Table S19. Membrane depolarization- and CaRF-regulated genes that overlapped with singing-regulated genes. Listed are 55 genes that were regulated by singing and enriched in zebra finch Area X and HVC, and that showed membrane depolarization and CaRF regulation in cultured cortical mouse neurons. Of these, 9 have a putative CaRF binding site in the zebra finch genome (#1 in column D). P-values are FDR (available online).

Table S20. Quality control and sample annotation for H3K27ac ChIP-Seq. Each row corresponds to a different sample taken from the RA or Area X regions in silent and singing birds. Input comes from DNA with the H3K27ac antibody (DNA) or from whole cell extract (WCE, Column E). Highlighted green values represent quality control measures within a reasonable level of tolerance while red values represent low quality (available online).

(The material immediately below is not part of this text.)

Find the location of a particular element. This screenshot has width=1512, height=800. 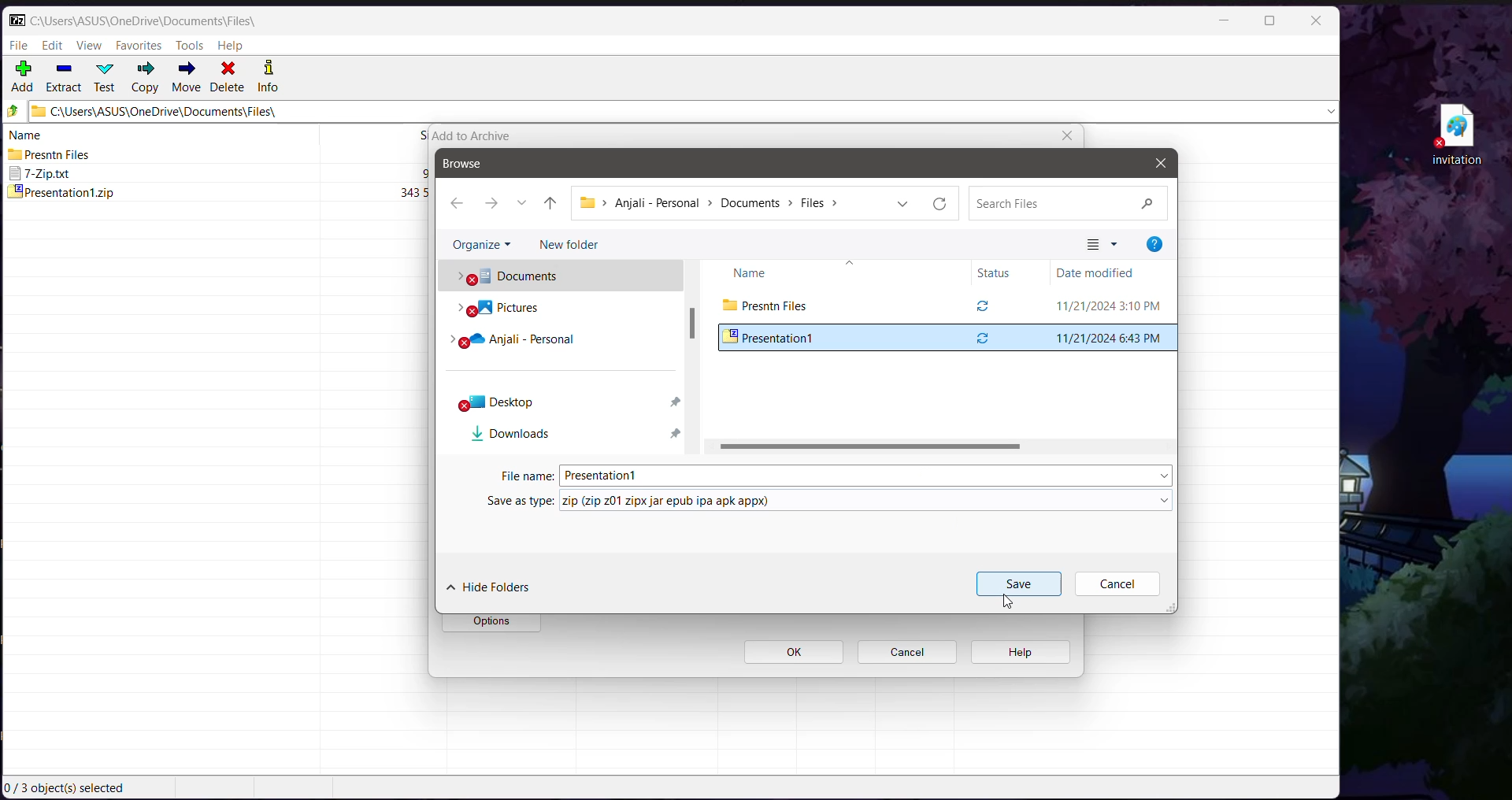

Cursor is located at coordinates (1010, 602).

Table S21. H3K27ac near genes that are differentially expressed across brain regions at baseline. (A-D) Listed are 3,397 transcripts that are differentially expressed at baseline and have at least one H3K27ac peak that maps to it. (E-H) The expression t-value, p-value, adjusted pvalue, and log-fold change for the expression in RA relative to Area X. (I) The "expGrp" classifies the genes as Area X enriched, RA enriched at p < 0.01 or neither. (J) Mean log-fold difference between in RA vs. Area X for all peaks that map to the gene corresponding to that transcript. (K, L) The most significant peak mapping to that transcript and its log-fold difference and category in Area X vs. RA (available online).

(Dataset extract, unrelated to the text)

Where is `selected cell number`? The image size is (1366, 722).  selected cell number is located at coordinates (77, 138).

Table S22. H3K27ac near genes that are differentially induced across brain regions during singing. (A-D) Listed are 346 transcripts that are classified as late-response singing-regulated genes and have at least one H3K27ac peak that maps to it. (E-H) The expression t-value, pvalue, adjusted p-value, and log-fold change are shown for the match to the identified LRG profile in RA relative to Area X. (I) The "expGrp" classifies the genes as Area X enriched, RA enriched, or enriched in neither region during song production (p < 0.05). (J) The mean log-fold difference between in RA vs. Area X for all peaks that map to the gene corresponding to that transcript. (K, L) For the most significant peak mapping to that transcript, listed is the log-fold difference in Area X vs. RA and the peak category. (M) The expression category of the gene at baseline, where "Ax" is enriched in Area X at baseline, "Ra" is enriched in Ra at baseline, "diff" is genes that are differentially regulated in one or both of the nidopallial song nuclei, HVC and LMAN, and "none" refers to transcripts that are not detected as differentially expressed at baseline. Highlighted in blue are transcripts not differentially expressed at baseline, but singing regulated in Area X and have H3K27ac peak in their genes at baseline. Highlighted in red is the converse relationship for RA (available online).